Фото: ИТАР-ТАСС/ Артем Коротаев

Последняя встреча премьер-министра Путина с Валдайским клубом была, наверное, одной из самых интересных, содержательных и живых в рамках всех встреч за эти годы. Я вступил с ним в дискуссию по поводу системы ручного управления, причем именно его, путинскими руками осуществляющейся. Я спросил, не волнует ли его тот факт, что за последние годы в России не появились новые политики? Ведь после Дмитрия Медведева в Россиии не появилось ни одного хорошего политика, национального масштаба. Этот вопрос как-то разогрел Путина, он оживился и стал говорить много, и втянул меня (или я его) в целую дискуссию по поводу роли лидерства и роли политических партий, и того, как это должно строиться и откуда берутся лидеры. Но на мою просьбу назвать новые фамилии, он сказал, что есть пока Дмитрий Медведев: «И вот есть Дмитрий Медведев, и вот есть еще люди, но фамилии называть я вам не буду». Я очень сомневаюсь, что у него были фамилии, чтобы их назвать. 

Мне кажется, проблема новых лидеров – одна из серьезнейших политических проблем России. Но когда я попытался перевести этот вопрос в системный, говорю: «Что же не в порядке в этой системе, что новые лидеры не появляются, а заточено все под вас?», – Путин свел этот разговор к разговорам о других странах, говоря, что у республиканцев в США тоже сейчас нет лидера, или Берлускони уходит, а кто вместо него – в Италии тоже нет очевидного лидера. Что это не только проблема президентской системы власти, но это проблема и развитых демократий, где тоже возникают проблемы недостатка лидерства. И вообще, рано его хоронить. Он никуда не собирается, у него есть свое видение на 5, 7, 10 лет вперед, и он остается у власти отнюдь не для того, чтобы зацепиться во власти.
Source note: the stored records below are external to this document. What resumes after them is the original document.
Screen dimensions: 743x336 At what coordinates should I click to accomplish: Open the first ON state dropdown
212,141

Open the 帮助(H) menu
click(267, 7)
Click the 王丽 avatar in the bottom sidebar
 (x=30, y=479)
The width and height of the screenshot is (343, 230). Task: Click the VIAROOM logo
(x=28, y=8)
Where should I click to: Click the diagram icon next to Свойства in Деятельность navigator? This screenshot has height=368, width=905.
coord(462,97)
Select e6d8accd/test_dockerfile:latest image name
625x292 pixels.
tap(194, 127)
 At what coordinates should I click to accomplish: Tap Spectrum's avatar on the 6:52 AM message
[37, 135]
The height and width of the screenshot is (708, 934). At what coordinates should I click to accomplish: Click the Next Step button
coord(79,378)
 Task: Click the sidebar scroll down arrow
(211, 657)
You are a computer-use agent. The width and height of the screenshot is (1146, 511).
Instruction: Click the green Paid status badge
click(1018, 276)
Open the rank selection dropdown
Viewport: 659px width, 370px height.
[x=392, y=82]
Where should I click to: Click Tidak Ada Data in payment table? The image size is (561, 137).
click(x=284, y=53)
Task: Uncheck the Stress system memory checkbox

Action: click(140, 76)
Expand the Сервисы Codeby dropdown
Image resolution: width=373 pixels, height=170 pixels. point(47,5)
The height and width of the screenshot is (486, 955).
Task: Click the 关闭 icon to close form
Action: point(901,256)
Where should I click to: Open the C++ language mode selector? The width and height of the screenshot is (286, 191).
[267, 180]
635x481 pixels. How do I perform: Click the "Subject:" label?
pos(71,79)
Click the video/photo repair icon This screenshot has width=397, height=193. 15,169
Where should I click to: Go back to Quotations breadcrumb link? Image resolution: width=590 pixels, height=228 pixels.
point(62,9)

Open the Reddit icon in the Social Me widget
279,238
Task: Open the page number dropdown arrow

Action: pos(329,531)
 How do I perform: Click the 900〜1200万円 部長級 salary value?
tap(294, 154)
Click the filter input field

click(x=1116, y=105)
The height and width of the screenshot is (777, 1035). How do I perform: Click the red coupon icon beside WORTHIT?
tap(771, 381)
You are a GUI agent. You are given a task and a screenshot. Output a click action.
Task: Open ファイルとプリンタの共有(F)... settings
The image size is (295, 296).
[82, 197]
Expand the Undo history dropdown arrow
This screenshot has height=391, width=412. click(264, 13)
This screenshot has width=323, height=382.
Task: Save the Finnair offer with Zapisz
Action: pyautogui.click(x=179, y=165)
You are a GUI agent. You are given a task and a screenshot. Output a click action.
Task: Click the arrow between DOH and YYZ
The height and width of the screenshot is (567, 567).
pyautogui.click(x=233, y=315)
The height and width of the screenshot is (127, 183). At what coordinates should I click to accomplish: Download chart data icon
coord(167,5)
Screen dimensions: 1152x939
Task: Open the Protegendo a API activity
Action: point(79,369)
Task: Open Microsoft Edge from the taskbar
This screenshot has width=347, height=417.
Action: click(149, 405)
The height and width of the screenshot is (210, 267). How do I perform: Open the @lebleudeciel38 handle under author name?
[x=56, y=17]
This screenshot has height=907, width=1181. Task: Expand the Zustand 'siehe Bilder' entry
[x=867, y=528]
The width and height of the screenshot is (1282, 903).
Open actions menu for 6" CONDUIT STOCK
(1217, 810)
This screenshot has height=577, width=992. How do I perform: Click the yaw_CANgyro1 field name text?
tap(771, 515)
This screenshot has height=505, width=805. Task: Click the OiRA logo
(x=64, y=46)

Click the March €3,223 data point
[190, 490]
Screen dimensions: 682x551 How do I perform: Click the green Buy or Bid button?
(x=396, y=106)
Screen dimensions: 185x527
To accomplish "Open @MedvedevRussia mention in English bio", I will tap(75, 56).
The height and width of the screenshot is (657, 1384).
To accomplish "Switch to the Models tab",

Путин снова сказал, что если бы он хотел зацепиться за власть, он бы легко 4 года назад добился бы изменения Конституции, остался бы на 3-й срок подряд. Что, в общем, тоже не лишено смысла, потому что это, безусловно, было одним из вариантов 2008-го, который, как известно, широко обсуждался.

О втором сроке говорить пока рано, конечно (1-й срок – 6 лет, это достаточно долго, в современном мире это очень долго). Но видение, которое он нам излагал, конечно, не ограничивается 6 годами, это тоже очевидно, Путин строил планы на 7–10 лет вперед.

С точки зрения потенциала чисто физического, эмоционального, интеллектуального, Владимир Владимирович, конечно, готов к длительному пребыванию у власти – здесь речи даже и нет, и ни грамма неуверенности, он очень уверенно себя чувствовал, уверенно отвечал на вопросы как обычно, без всяких бумажек, без всяких записок, без помощников, без ничего, сыпал фактами, цифрами, именами, приводил очень интересные, в принципе, факты, некоторые из них были новы даже для наших экспертов, для моих коллег, да и для меня.

На самом деле, человек он, безусловно, незаурядный, интересный, сильный, волевой, и здесь ему никак не откажешь. Другое дело, что, мне кажется, есть системная проблема, что политиков его масштаба в России нет, и отчасти это проблема для него самого, потому что любая монополия – она вредна изначально, потому что, в общем-то, она неизбежно рано или поздно приведет к очень серьезным системным ошибкам. Как решать эту монополию, на самом деле, избавляться от нее, он не объяснил. Я так понимаю, видения у него нету. Путин сказал, что ему нравится американская система, когда немного больших политических сил наверху конкурируют между собой, а вся политическая конкуренция, вся демократия, вся политическая борьба, праймериз – все это внутри партии, внутри партийных демократий развивается максимально, а наверх выходит несколько крупных сил, которые идут представлять интересы общества и между собой конкурировать. Как это будет происходить в России, в условиях отсутствия равных Путину лидеров или, по крайней мере, способных бросить ему вызов, я не очень понимаю. И Путин не очень понимает, похоже. 

Мне кажется, вопрос его этот очень заинтересовал – может быть, ему в голову не приходил этот вопрос. Но он, действительно, загорелся и начал очень по-разному объяснять, доказывать, может быть даже самому себе. И мне кажется, что, в общем, он как-то задумался. Может быть, ему даже хотелось, чтобы такой вопрос ему задали, потому что после меня, отталкиваясь от моего вопроса, еще несколько человек поднимали эту же самую тему, говорили, что «Вот, Злобин задал такой вопрос – а давайте-ка к нему вернемся». Он к нему возвращался с удовольствием, еще и еще повторял свои тезисы. Но ответов у него нет, а вместо них есть ущербность в попытках Путина убедить нас и самого себя, что такую политическую систему он сможет построить.